Ortheris turned to frown across the valley. He had not been nursed by many women in his life.

‘An’ then Dr. Warbottom comes ridin’ up, an’ Jesse Roantree along with ‘im. He was a high-larned doctor, but he talked wi’ poor folk same as theirsens. “What’s ta big agaate on naa?” he sings out. “Brekkin’ tha thick head?” An’ he felt me all ovver. “That’s none broken. Tha’ nobbut knocked a bit sillier than ordinary, an’ that’s daaft eneaf.” An’ soa he went on, callin’ me all the names he could think on, but settin’ my arm, wi’ Jesse’s help, as careful as could be. “Yo’ mun let the big oaf bide here a bit, Jesse,” he says, when he hed strapped me up an’ given me a dose o’ physic; “an’ you an’ Liza will tend him, though he’s scarcelins worth the trouble. An’ tha’ll lose tha work,” sez he, “an’ tha’ll be upon th’ Sick Club for a couple o’ months an’ more. Doesn’t tha think tha’s a fool?”‘

‘But whin was a young man, high or low, the other av a fool, I’d like to know?’ said Mulvaney. ‘Sure, folly’s the only safe way to wisdom, for I’ve thried it.’

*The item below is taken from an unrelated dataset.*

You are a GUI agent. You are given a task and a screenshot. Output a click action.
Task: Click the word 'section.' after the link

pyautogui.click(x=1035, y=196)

‘Wisdom!’ grinned Ortheris, scanning his comrades with uplifted chin.
‘You’re bloomin’ Solomons, you two, ain’t you?’

 

Learoyd went calmly on, with a steady eye like an ox chewing the cud.

‘And that was how I come to know ‘Liza Roantree. There’s some tunes as she used to sing — aw, she were always singin’ — that fetches Greenhow Hill before my eyes as fair as yon brow across there. And she would learn me to sing bass, an’ I was to go to th’ chapel wi’ ‘em where Jesse and she led the singin’, th’ old man playin’ the fiddle. He was a strange chap, old Jesse, fair mad wi’ music, an’ he made me promise to learn the big fiddle when my arm was better. It belonged to him, and it stood up in a big case alongside o’ th’ eight-day clock, but Willie Satterthwaite, as played it in the chapel, had getten deaf as a door- post, and it vexed Jesse, as he had to rap him ower his head wi’ th’ fiddle-stick to make him give ower sawin’ at th’ right time.